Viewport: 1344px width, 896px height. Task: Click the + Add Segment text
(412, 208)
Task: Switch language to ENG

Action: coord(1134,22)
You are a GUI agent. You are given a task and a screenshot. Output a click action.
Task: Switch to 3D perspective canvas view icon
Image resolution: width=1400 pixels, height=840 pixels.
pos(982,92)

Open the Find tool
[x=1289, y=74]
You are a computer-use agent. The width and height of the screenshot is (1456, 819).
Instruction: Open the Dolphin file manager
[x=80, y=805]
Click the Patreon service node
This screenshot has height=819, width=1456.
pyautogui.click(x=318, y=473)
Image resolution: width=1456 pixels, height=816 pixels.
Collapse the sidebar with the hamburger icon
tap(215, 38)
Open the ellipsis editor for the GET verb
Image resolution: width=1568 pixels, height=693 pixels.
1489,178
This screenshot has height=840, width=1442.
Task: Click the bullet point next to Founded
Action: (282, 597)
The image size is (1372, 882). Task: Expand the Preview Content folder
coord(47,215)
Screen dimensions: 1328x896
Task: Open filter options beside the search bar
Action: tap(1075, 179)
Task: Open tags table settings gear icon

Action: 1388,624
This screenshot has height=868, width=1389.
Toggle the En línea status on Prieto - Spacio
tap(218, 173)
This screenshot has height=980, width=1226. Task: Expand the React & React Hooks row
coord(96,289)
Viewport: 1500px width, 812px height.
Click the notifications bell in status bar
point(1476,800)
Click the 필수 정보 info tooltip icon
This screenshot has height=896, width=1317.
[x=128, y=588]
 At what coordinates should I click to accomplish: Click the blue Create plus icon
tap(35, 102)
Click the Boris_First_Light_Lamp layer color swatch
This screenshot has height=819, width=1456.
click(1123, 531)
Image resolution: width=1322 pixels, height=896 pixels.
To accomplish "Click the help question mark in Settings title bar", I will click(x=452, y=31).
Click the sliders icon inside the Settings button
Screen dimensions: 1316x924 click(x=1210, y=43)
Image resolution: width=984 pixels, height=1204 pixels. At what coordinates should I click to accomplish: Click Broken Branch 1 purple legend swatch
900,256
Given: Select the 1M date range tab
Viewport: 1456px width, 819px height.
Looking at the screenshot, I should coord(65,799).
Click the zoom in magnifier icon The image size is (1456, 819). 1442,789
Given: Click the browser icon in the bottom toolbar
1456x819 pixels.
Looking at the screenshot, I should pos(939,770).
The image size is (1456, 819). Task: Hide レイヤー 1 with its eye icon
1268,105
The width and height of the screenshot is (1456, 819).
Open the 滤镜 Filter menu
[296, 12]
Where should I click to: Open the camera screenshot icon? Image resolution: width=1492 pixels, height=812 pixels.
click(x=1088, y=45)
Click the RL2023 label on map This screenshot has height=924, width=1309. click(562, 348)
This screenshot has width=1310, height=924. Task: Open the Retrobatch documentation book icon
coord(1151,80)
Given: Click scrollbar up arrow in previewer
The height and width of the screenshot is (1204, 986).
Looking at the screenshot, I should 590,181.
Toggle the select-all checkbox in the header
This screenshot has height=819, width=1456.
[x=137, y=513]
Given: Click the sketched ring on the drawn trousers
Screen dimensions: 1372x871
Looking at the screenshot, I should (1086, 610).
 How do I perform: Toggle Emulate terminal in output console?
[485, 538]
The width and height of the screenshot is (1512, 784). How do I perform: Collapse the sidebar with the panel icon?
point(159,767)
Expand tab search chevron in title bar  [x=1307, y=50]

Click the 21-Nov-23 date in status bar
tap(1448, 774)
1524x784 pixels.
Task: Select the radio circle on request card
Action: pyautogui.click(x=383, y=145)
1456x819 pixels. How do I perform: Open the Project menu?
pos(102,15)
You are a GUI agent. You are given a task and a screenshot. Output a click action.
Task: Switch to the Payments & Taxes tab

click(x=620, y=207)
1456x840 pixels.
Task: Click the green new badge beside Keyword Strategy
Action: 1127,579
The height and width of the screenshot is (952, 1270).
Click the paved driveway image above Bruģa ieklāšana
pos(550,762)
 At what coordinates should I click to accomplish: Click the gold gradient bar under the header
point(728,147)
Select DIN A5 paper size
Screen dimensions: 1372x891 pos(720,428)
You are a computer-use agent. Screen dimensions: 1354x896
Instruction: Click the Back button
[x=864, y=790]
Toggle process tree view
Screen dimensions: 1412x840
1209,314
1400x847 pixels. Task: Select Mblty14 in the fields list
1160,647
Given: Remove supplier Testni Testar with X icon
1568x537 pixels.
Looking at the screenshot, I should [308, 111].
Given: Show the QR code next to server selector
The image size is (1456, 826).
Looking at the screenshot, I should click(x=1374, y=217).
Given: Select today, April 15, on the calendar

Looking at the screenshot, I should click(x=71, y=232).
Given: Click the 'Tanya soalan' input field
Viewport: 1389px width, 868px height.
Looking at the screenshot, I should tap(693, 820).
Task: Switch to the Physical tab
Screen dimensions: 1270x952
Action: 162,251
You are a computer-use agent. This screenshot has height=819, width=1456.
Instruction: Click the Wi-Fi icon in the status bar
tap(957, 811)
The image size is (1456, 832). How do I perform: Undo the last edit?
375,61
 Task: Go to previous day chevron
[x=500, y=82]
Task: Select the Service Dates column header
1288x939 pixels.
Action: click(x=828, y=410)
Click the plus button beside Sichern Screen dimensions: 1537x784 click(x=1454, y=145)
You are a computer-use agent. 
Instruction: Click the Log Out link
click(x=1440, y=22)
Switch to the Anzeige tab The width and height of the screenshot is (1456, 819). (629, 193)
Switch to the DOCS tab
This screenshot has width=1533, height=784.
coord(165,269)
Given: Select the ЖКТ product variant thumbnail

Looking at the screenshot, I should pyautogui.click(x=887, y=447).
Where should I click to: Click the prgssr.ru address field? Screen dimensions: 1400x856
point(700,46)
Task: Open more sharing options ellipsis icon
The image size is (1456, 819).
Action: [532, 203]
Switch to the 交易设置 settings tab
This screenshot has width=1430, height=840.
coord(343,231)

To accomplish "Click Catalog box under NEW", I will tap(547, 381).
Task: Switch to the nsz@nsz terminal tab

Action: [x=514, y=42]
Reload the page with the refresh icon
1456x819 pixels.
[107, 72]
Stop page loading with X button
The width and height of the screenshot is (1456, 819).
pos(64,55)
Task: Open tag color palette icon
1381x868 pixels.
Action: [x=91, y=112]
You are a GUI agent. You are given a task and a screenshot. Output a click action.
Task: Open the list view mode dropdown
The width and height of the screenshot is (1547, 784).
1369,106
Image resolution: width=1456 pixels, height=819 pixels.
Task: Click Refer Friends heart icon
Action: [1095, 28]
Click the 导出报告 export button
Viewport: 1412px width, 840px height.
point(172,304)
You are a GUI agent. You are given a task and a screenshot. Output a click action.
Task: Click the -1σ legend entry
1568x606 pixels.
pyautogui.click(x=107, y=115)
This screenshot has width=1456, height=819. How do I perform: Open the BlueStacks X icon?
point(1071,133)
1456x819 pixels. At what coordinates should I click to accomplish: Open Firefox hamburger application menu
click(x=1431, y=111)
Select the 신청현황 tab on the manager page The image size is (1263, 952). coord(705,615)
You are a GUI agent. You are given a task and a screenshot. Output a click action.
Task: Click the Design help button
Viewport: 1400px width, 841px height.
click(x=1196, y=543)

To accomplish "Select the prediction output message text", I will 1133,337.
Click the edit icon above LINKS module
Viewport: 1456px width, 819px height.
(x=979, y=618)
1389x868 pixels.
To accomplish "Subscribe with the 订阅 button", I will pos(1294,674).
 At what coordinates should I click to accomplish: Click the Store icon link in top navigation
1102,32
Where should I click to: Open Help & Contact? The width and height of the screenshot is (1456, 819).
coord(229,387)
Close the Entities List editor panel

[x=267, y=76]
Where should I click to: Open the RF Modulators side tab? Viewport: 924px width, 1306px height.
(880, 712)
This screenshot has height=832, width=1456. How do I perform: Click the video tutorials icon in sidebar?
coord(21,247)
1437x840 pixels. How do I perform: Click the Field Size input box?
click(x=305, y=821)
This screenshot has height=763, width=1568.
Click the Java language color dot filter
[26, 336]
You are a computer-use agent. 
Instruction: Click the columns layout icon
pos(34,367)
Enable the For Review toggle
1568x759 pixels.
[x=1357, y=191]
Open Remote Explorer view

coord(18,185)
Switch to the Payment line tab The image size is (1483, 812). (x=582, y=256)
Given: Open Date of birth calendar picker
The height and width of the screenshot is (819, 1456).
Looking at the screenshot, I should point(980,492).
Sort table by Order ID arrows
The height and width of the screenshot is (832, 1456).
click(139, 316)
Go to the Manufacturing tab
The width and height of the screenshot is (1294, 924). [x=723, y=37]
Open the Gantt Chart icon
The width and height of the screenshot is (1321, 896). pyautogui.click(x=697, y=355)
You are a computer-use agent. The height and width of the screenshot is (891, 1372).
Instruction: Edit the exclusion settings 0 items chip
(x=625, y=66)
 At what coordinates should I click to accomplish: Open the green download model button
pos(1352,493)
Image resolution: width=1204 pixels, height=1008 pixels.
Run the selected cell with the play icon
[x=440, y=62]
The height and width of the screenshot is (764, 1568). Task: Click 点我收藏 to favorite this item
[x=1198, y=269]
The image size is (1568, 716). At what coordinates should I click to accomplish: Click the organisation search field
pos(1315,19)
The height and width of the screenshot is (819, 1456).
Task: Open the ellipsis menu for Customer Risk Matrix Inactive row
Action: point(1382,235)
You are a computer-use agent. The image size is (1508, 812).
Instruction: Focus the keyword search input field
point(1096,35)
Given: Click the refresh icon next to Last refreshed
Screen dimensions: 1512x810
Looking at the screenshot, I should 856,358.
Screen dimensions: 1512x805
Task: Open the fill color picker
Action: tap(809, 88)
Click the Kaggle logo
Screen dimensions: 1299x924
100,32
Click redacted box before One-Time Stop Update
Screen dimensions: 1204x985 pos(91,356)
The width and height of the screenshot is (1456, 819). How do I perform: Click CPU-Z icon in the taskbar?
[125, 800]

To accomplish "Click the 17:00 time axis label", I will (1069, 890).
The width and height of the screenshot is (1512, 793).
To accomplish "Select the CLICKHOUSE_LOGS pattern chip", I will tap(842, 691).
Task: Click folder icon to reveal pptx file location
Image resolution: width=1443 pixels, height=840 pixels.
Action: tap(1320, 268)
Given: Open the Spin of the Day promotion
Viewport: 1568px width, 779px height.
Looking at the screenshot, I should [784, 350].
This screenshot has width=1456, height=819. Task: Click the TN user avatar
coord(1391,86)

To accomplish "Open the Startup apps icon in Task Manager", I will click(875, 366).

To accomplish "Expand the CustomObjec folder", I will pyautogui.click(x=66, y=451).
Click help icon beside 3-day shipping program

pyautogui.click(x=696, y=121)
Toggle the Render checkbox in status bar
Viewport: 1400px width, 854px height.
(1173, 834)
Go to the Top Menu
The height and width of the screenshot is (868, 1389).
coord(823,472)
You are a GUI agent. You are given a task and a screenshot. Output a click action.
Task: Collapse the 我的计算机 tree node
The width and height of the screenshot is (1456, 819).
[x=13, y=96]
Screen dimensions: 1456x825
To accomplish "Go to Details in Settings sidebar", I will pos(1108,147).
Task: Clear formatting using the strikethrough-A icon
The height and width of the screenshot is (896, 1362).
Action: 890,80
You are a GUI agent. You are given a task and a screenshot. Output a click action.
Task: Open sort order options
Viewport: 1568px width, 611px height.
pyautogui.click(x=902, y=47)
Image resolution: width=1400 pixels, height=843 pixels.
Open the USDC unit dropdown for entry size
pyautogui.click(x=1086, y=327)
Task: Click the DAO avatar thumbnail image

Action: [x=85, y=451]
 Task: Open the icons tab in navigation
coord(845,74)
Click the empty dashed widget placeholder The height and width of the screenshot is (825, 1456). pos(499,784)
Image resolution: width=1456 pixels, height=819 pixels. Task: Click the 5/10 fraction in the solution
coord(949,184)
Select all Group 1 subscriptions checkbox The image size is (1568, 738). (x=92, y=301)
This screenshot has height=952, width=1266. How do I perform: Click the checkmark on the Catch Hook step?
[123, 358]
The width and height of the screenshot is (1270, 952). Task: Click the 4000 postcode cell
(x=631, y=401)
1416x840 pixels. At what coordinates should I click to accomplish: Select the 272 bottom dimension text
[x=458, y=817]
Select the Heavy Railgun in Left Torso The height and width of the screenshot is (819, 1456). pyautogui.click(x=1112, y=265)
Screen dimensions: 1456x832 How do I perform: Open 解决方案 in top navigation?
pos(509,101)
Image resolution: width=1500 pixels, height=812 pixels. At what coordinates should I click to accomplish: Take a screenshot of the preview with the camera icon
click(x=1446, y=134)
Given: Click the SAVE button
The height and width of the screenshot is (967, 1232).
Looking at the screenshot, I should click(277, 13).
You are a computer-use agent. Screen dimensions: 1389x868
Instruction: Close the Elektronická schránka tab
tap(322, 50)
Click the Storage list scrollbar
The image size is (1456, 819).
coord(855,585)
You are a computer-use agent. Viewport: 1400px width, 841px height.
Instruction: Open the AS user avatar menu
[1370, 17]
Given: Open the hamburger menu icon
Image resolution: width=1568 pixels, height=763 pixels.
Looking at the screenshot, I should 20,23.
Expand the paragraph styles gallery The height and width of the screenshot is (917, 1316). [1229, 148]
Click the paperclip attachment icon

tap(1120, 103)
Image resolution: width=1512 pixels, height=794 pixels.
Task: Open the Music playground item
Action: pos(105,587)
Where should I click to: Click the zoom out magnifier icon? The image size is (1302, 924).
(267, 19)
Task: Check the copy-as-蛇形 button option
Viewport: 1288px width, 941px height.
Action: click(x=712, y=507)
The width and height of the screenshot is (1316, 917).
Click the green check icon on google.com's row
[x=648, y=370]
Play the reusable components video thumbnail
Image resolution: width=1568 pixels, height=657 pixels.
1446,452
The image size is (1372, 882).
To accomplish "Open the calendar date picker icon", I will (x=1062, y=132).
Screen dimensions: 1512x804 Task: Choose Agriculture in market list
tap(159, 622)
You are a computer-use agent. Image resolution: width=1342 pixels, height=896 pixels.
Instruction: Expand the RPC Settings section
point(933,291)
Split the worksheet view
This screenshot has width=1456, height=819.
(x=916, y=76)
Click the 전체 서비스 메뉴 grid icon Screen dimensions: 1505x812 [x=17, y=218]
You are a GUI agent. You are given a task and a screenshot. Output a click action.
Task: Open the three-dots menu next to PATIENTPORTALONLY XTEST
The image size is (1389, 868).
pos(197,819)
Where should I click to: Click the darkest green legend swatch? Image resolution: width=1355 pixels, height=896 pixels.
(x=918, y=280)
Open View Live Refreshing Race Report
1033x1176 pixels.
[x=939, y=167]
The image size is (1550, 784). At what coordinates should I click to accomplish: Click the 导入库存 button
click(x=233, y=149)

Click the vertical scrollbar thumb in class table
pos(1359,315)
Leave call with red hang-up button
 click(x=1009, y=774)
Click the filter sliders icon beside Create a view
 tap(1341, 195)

+---+

--- What the task asks ---
Would you return exactly the lines from the one containing "Instruction: Expand the RPC Settings section" through the end of the listing, both included, and only them?

--- Reply ---
Instruction: Expand the RPC Settings section
point(933,291)
Split the worksheet view
This screenshot has width=1456, height=819.
(x=916, y=76)
Click the 전체 서비스 메뉴 grid icon Screen dimensions: 1505x812 [x=17, y=218]
You are a GUI agent. You are given a task and a screenshot. Output a click action.
Task: Open the three-dots menu next to PATIENTPORTALONLY XTEST
The image size is (1389, 868).
pos(197,819)
Where should I click to: Click the darkest green legend swatch? Image resolution: width=1355 pixels, height=896 pixels.
(x=918, y=280)
Open View Live Refreshing Race Report
1033x1176 pixels.
[x=939, y=167]
The image size is (1550, 784). At what coordinates should I click to accomplish: Click the 导入库存 button
click(x=233, y=149)

Click the vertical scrollbar thumb in class table
pos(1359,315)
Leave call with red hang-up button
 click(x=1009, y=774)
Click the filter sliders icon beside Create a view
 tap(1341, 195)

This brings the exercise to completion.